### WORK ORDER
Nothing below is to be printed except the lines between the line holding "Blog (443, 527)" and the line holding "sms/mms (403, 2148)", inclusive, each exactly as it appears.

━━━━━━━━

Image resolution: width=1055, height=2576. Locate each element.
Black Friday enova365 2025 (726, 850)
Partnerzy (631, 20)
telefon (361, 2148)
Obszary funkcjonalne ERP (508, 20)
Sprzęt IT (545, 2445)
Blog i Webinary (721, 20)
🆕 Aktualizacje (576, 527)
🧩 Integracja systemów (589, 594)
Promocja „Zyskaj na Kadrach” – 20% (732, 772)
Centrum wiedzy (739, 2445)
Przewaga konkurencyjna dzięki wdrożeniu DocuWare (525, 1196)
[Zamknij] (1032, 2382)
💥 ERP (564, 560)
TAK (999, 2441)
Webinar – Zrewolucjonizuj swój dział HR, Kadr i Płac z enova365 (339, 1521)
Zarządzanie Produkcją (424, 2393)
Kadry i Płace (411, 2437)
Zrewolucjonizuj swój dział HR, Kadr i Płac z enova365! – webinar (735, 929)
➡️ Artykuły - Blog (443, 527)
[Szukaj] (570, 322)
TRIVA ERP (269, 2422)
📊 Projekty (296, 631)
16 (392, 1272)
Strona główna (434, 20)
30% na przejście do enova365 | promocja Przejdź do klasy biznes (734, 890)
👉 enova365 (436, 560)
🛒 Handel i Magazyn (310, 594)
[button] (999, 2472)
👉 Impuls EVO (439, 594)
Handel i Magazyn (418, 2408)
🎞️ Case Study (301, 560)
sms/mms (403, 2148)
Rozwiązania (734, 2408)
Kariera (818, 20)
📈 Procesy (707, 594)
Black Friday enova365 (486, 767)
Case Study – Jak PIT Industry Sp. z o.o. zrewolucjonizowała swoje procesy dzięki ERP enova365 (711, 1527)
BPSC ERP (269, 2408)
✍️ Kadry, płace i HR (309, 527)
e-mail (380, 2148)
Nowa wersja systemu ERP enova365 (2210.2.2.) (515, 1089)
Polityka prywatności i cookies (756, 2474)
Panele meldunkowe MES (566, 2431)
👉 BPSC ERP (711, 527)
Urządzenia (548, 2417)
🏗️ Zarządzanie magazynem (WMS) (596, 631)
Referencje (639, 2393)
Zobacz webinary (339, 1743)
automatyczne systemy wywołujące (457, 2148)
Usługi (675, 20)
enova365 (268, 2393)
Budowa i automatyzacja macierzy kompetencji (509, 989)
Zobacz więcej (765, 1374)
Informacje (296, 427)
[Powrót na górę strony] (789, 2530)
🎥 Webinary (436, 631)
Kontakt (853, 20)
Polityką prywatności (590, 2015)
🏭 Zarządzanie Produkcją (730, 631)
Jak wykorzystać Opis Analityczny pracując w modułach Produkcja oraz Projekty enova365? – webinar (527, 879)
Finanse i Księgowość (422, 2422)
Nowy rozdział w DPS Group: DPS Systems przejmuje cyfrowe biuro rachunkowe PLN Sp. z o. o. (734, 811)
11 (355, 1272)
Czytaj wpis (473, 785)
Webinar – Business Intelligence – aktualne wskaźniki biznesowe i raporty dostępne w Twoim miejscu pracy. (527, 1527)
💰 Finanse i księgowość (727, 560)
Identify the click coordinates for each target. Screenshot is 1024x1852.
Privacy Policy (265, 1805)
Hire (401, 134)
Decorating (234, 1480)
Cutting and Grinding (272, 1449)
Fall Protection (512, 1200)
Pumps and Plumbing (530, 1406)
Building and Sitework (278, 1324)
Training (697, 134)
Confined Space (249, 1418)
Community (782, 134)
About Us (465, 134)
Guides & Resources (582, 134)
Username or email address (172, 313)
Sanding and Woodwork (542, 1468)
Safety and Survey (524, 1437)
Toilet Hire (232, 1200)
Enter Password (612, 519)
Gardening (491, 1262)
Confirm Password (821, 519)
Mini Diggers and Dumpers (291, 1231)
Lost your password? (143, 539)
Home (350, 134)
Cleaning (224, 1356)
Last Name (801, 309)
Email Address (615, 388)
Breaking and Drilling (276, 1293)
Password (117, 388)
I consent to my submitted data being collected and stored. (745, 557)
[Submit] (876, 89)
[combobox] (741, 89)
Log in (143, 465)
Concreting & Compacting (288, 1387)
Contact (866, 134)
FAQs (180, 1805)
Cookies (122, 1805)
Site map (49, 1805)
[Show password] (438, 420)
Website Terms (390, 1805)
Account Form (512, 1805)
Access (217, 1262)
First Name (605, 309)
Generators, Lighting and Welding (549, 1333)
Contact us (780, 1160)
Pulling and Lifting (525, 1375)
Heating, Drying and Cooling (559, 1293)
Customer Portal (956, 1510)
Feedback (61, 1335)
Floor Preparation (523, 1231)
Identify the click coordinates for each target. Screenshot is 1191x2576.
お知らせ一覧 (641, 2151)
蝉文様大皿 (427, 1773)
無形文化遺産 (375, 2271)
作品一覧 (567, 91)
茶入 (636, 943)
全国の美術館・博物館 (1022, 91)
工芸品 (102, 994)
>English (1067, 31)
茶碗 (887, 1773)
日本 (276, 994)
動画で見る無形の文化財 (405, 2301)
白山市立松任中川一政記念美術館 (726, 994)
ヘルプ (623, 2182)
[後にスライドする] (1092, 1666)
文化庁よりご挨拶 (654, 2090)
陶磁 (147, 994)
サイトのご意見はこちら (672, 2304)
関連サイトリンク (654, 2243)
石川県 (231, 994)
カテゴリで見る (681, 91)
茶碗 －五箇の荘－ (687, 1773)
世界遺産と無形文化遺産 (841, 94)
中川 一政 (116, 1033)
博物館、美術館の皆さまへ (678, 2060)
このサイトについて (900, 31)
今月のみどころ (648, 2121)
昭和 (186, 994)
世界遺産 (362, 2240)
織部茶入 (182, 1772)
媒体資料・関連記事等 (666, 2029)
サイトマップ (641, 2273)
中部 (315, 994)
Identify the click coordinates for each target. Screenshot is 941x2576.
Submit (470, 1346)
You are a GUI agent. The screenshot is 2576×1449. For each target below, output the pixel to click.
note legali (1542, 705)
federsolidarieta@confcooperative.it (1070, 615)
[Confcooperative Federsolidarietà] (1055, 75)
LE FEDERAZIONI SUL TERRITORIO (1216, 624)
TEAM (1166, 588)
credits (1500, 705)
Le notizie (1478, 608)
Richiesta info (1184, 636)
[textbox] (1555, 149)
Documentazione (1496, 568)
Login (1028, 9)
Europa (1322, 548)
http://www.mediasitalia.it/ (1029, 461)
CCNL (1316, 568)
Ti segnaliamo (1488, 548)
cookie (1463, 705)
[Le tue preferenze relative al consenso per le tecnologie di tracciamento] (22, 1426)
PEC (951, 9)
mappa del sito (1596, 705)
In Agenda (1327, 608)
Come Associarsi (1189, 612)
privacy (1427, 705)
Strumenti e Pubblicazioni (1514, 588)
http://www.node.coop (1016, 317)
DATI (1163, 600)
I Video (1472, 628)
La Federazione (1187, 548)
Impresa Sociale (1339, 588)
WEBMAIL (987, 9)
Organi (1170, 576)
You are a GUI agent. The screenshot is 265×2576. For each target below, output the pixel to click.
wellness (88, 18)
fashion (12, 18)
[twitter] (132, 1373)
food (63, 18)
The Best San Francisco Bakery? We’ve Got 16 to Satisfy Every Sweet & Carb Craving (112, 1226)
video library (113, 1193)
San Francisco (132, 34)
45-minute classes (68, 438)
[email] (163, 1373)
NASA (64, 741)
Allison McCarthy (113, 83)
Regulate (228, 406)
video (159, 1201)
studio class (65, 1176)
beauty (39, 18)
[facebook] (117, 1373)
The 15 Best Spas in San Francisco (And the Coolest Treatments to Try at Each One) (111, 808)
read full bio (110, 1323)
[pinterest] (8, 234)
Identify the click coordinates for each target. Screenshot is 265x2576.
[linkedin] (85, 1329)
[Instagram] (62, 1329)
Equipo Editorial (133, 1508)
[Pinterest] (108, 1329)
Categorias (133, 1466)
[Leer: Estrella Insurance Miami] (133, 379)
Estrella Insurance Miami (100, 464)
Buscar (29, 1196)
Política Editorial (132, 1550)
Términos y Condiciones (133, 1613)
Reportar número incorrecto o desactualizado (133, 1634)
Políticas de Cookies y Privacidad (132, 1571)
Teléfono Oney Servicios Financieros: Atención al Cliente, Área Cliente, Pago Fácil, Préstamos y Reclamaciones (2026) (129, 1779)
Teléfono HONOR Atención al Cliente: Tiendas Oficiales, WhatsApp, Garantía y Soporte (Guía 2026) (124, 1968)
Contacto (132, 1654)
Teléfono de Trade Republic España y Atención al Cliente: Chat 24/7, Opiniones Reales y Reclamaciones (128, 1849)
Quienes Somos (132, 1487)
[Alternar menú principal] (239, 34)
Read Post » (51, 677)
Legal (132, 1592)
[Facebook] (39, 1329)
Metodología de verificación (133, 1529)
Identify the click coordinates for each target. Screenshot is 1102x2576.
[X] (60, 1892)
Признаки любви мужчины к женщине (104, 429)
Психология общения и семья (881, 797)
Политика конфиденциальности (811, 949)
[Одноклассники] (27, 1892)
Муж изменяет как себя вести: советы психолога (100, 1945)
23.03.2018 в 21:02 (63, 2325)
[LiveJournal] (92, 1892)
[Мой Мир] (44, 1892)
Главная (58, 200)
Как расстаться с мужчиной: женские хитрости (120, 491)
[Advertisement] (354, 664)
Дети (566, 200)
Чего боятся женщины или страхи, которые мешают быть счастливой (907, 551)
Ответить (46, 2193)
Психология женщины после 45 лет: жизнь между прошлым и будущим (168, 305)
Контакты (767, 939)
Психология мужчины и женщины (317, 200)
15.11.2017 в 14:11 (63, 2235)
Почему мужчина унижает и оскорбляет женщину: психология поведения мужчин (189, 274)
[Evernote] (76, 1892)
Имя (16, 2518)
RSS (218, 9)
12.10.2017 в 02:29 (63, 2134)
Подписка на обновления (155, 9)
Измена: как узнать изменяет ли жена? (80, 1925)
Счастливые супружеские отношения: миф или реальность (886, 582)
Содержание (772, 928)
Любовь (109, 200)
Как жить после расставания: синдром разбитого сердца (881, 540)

━━━━━━━━

### SOLUTION FOR THIS EXERCISE
➡️ Artykuły - Blog (443, 527)
[Szukaj] (570, 322)
TRIVA ERP (269, 2422)
📊 Projekty (296, 631)
16 (392, 1272)
Strona główna (434, 20)
30% na przejście do enova365 | promocja Przejdź do klasy biznes (734, 890)
👉 enova365 (436, 560)
🛒 Handel i Magazyn (310, 594)
[button] (999, 2472)
👉 Impuls EVO (439, 594)
Handel i Magazyn (418, 2408)
🎞️ Case Study (301, 560)
sms/mms (403, 2148)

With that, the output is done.